Exercise description – An exact reproduction of the entries is needed. Keep all pictures out of it.

Given entries –
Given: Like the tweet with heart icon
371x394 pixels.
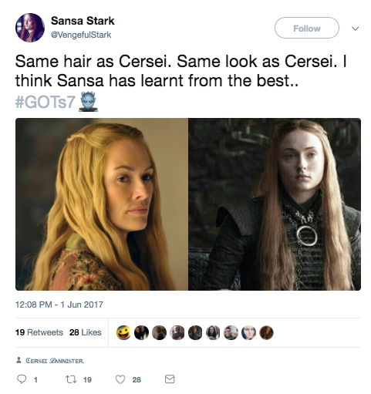Looking at the screenshot, I should (120, 379).
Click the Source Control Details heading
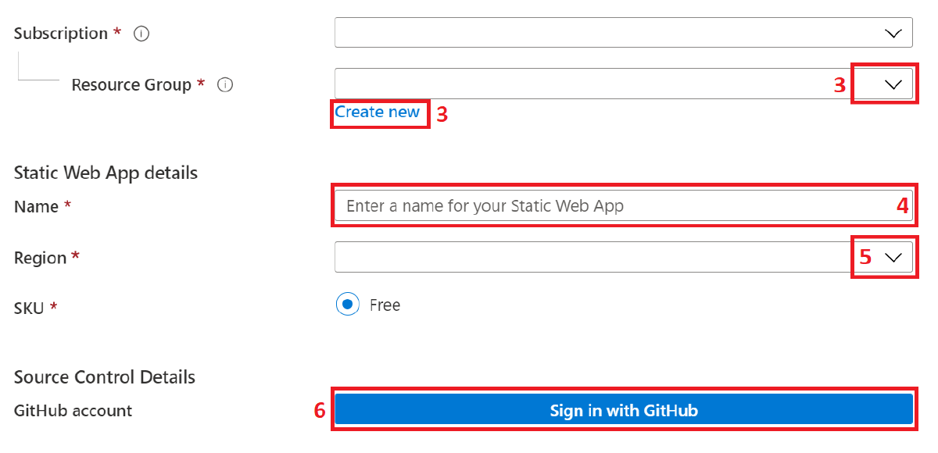This screenshot has height=453, width=938. pos(104,376)
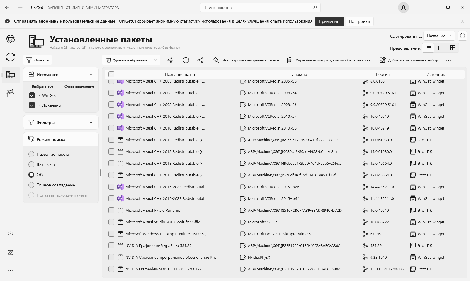The height and width of the screenshot is (281, 470).
Task: Open Software Updates sidebar icon
Action: tap(11, 57)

Task output –
Given: Like the tweet with heart icon
371x394 pixels.
Looking at the screenshot, I should (120, 379).
Click the Source Control Details heading
This screenshot has height=453, width=938. pos(104,376)
The height and width of the screenshot is (281, 470).
Task: Open Software Updates sidebar icon
Action: tap(11, 57)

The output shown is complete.